Alright – so today we’ve got the honor of introducing you to Stryker. We think you’ll enjoy our conversation, we’ve shared it below.
Stryker, appreciate you joining us today. Are you happier as a creative? Do you sometimes think about what it would be like to just have a regular job? Can you talk to us about how you think through these emotions?
Man, this is really a loaded question! I think part of being an artist, or at least progressing as an artist, is never being satisfied. Always feeling like you need to improve, or grow in some way. So trying to find happiness in a constant state of dissatisfaction is no easy task. Happiness comes and goes, and it’s easy to say “Oh I’ll be happy when ‘this’ happens.” Or “I’ll be happy when that happens.” But feelings only exist in the present. So you need to be able to find happiness all around you in the little things. Even if it’s as simple as taking a walk and just reflecting on your current moment. “It’s a beautiful day, I have incredible friends, and I’m doing what I love.” What more could you need in a moment? As for the question “Do I ever wonder what it’d be like to have a normal job?” Of course I do, from time to time. Specifically at my low points, I think about how much easier it’d be if I just had a typical 9-5, and I knew exactly how much money I was going to make every month, and my life was super stable. However, that’s not the hand I was dealt. I was born with this fire inside of me to create, and to chase this dream, and I can’t imagine doing anything else. There’s a line in a Michael Bolton song that says “I don’t wanna know the price I’m gonna pay for dreaming”, and that line hits so deep. I’ve already lost or given up so much, to keep pursuing this dream, and it hurts sometimes, “but if it was easy…”
Great, appreciate you sharing that with us. Before we ask you to share more of your insights, can you take a moment to introduce yourself and how you got to where you are today to our readers.
I always loved to sing. My father is a pastor, and I grew up singing in our church. Then of course, in middle school and high school I did choir and musical theatre. It wasn’t until college that I picked up a guitar and actually started to sing like mainstream songs. Originally, I didn’t want to be a songwriter at all. I thought I’d just be one of those artists that just sang, and would get songs from writers who weren’t artists themselves. As I began to write my own songs, I started developing a skill for it which led to developing a love for it. Somehow that lead to me writing songs for other artists, and then eventually for movies/tv shows/etc. To me it’s a very different process to write for someone other than yourself. It’s easier I think. It feels more like putting together a puzzle from the ideas you have about this person, whereas writing a song for myself feels like just creating something from absolutely nothing. It feels like a different part of my brain. What’s different about me:
It honestly kind of gets on my nerves a little bit sometimes, but I try to just accept that it’s what makes me “me”, but when people mention my country accent when they hear my songs. I make pop or pop/rock music I guess you’d say, so I don’t want people to hear my accent. I grew up on a cattle farm in East Tennessee, and I’m not ashamed of my accent or anything, but it makes people question what genre they’re listening to which can be troubling. Ultimately I’m trying to tell myself that it’s what makes me sound unique, and so I’m trying to learn to love it. Obviously I can always improve on my singing, but at this point I sound the way I sound. I’ve always been heavily lyric focused, so I’m just gonna keep focusing on writing the best songs that I can, and hopefully people will like my voice as well.
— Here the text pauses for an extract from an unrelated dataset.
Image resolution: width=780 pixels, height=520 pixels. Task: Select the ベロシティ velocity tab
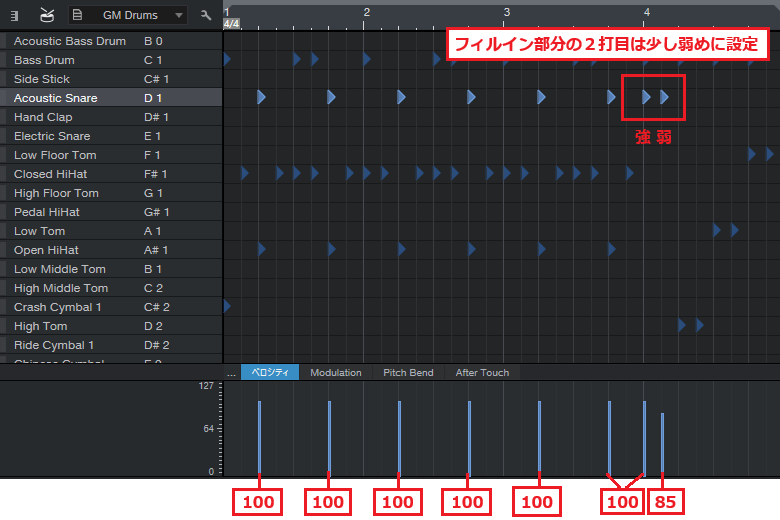click(x=269, y=373)
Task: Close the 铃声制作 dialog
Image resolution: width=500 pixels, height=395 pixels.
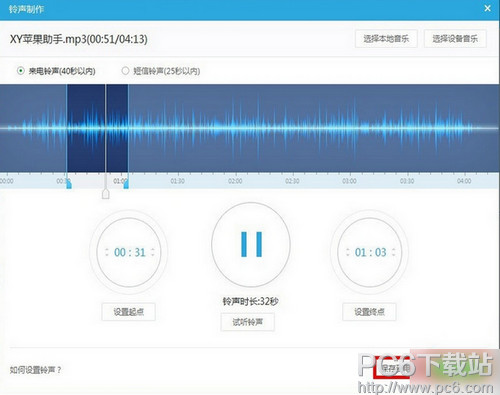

What do you think is the goal or mission that drives your creative journey?
There is just so much sadness, depression, and anxiety in the world today. The common denominator amongst those three things, is just feeling so alone in that feeling. So I want to make music that does it’s best to counteract that. Whether is creating a super sad song that other people can listen to and feel a sense of community, and know that they’re not alone in their sadness, or just creating a vibey feel-good song that you can escape into, and use it to forget whatever shitty situation you’re in right now. Just building that sense of community within your feelings is so important.
Do you think there is something that non-creatives might struggle to understand about your journey as a creative? Maybe you can shed some light?
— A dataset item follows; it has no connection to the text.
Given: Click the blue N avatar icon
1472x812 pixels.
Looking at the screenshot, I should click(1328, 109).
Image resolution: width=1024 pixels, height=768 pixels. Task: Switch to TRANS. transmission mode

How exhausting it is to create. There’s actually a lot of studies out there, that say the brain can only make so many decisions per day. As you approach your limit, your decisions will become worse and worse, and harder and harder to make. When you’re doing something like creating a song from scratch, you’re making a tremendous amount of decisions in just a relatively short time span. This is often so mentally exhausting. I don’t do this super often, but if I write more than 1 song in a day, my brain is done for! It really takes it out of you!